This blog is dedicated to differently-abled children, particularly those diagnosed with a radial ray defect, hematological issues, Failure to Thrive, developmental delays, microcephaly, cerebellar dysgenesis or cerebral palsy.

Friday, March 20, 2009

Cerebral Palsy Awareness Day!!


Today is the official Cerebral Palsy Awareness your support and help disseminate knowledge! Wear something green if possible (picture below is DH wearing the only green T-Shirt he could find, which was his Official Volunteer Tee from the Tour de Cure to Beat Diabetes, LOL!).

If you have a blog, you can visit Life of Logan and participate in the prize giveaway!

Important info about Cerebral Palsy:

- The average prevalence of cerebral palsy is about 1 in 278 children. This first report of the prevalence and characteristics of CP, the most common cause of motor disability in childhood, are from Georgia, Alabama and Wisconsin. Can you even begin to imagine the numbers if there was a national surveillance?

- Cerebral palsy is one of the most common developmental disabilities in the US, affecting at least 800,000 children, adolescents and adults in America. Cerebral palsy is NOT a disease nor should it be considered one. It is not even a simple or single disorder but rather a broad range of disorders that disrupt a person’s ability to move, sit, stand, walk, talk and use their hands. The severity of the movement disorder and the type of movement difficulties can vary greatly. Some patients have only mild difficulties with balance, walking and fine motor skills while patients at the other extreme are completely trapped in their own bodies, fighting rigid limbs, and unable to speak or swallow.

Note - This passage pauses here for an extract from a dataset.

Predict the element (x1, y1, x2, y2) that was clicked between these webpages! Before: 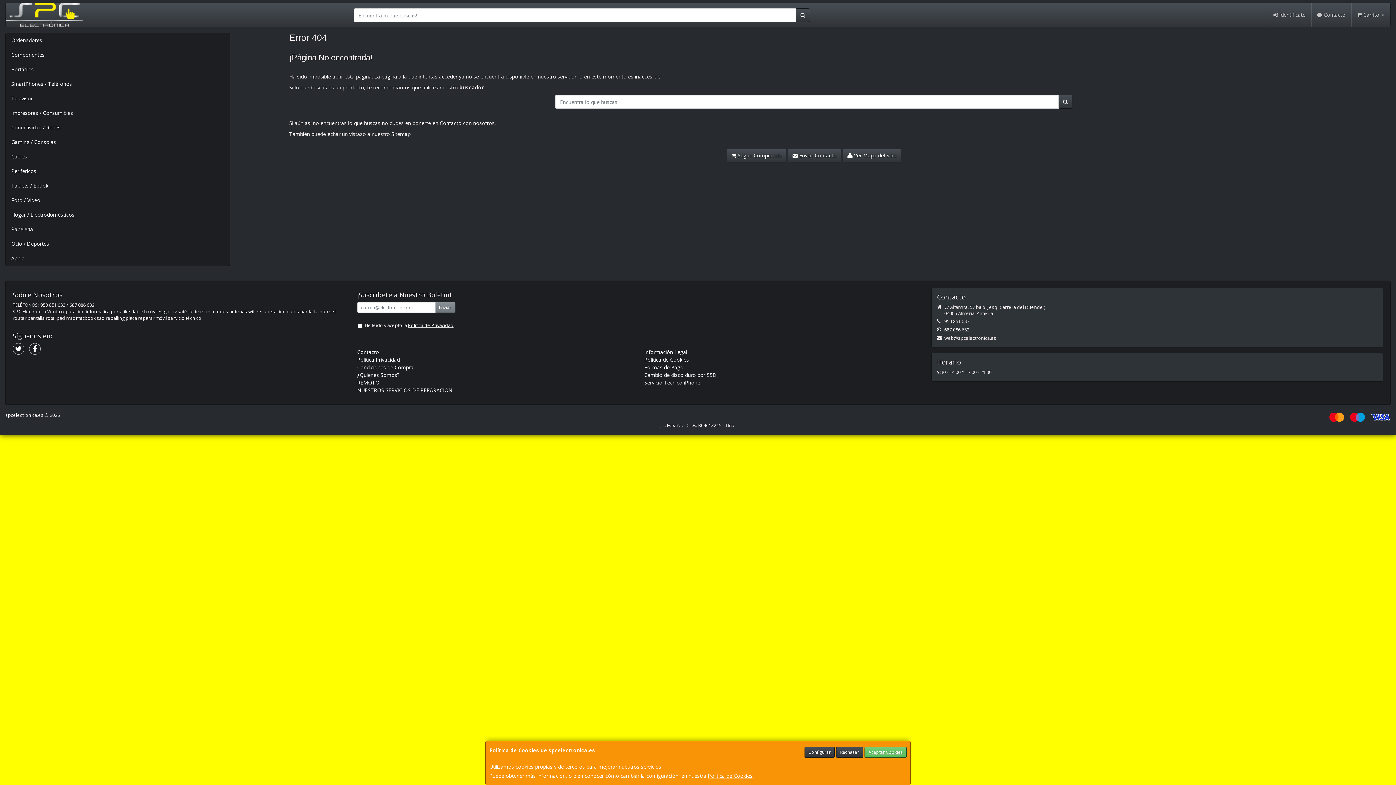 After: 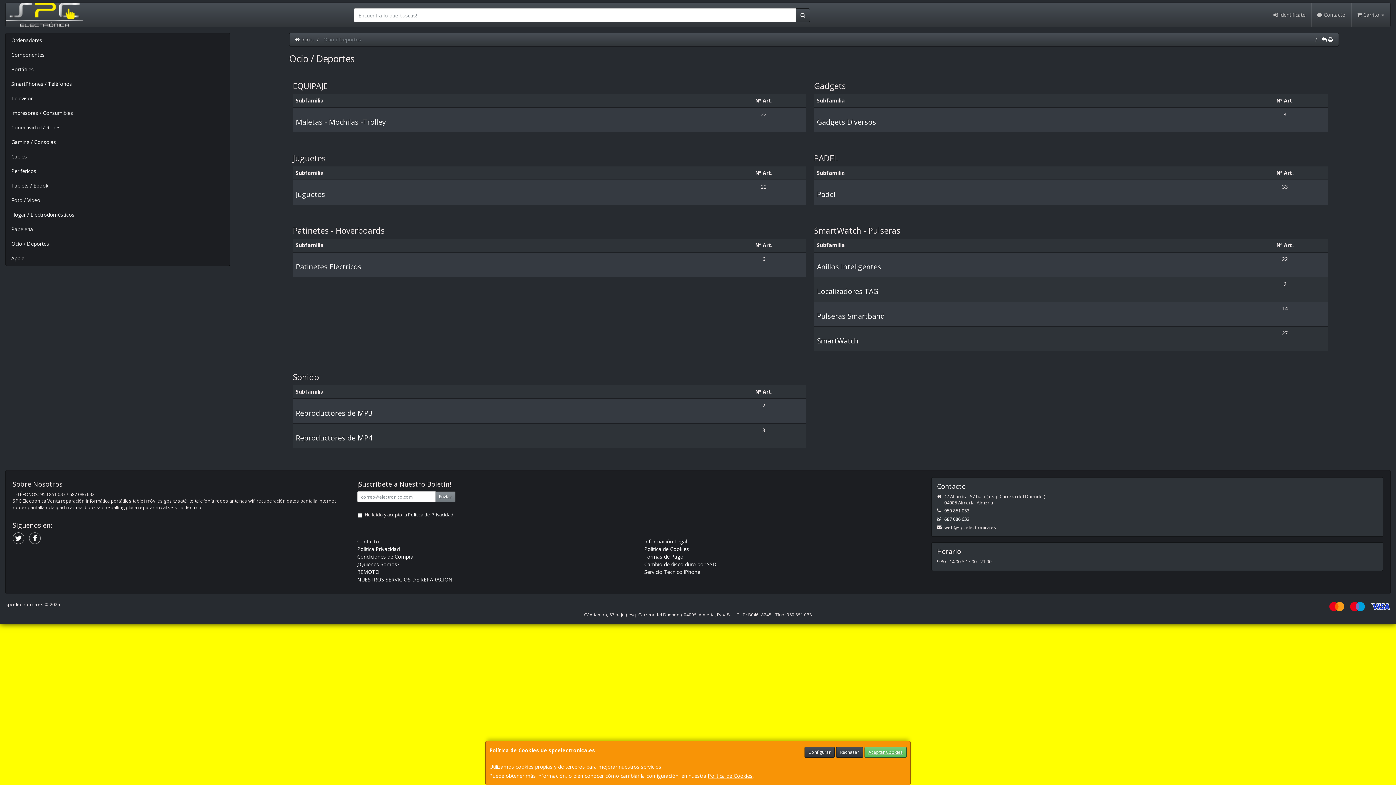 Action: label: Ocio / Deportes bbox: (5, 236, 229, 251)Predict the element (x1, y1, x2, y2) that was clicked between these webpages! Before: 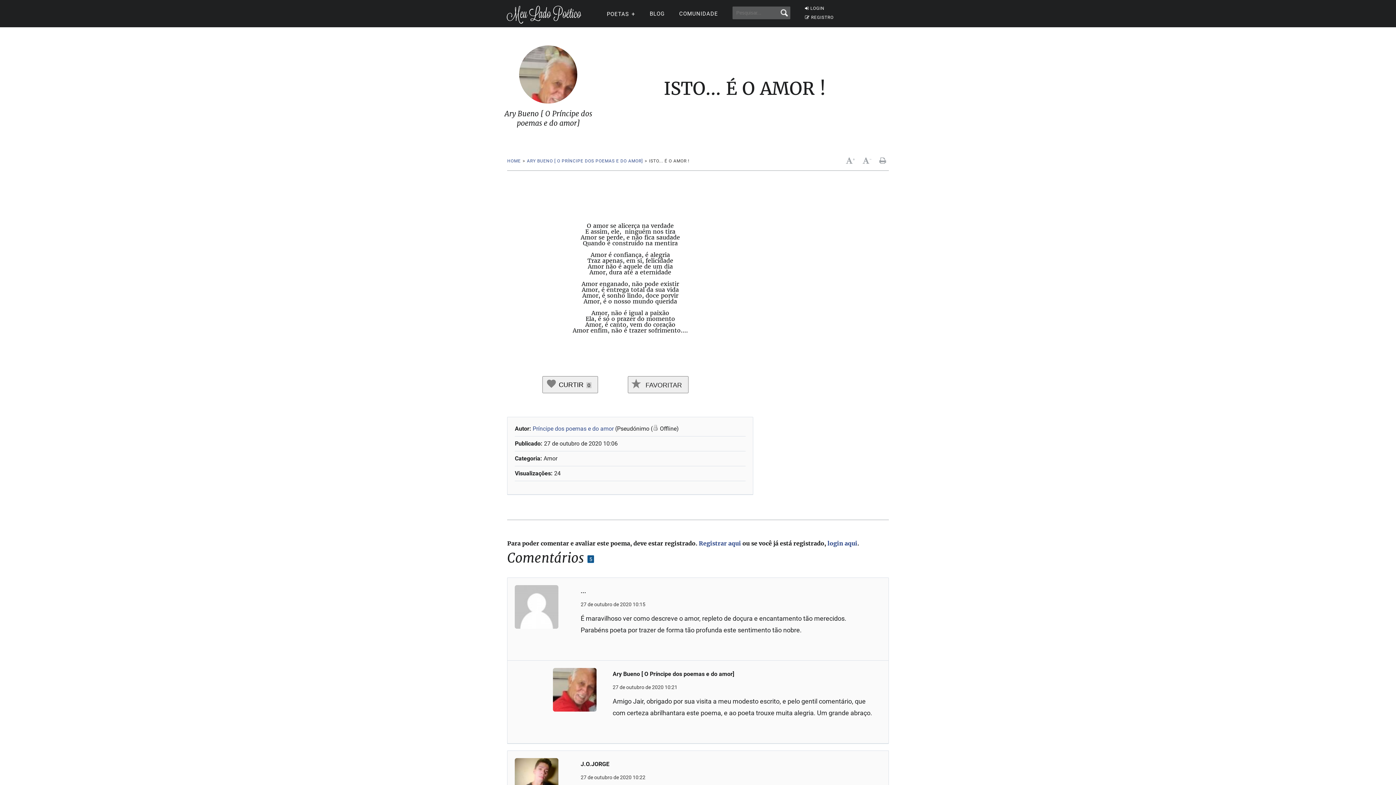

- There is currently no cure for cerebral palsy and in most cases, it is not preventable. In over 50 years, treatments for CP have not progressed much at all. In fact, today, there remains little consensus among medical professionals regarding what causes CP or how best to treat it. Why do 800,000 or more Americans have CP, and yet we don’t know much more about what causes it or how to prevent it than we did a half century ago?

Resources: Centers for Disease Control (CDC) and Reaching for the Stars (RFTS)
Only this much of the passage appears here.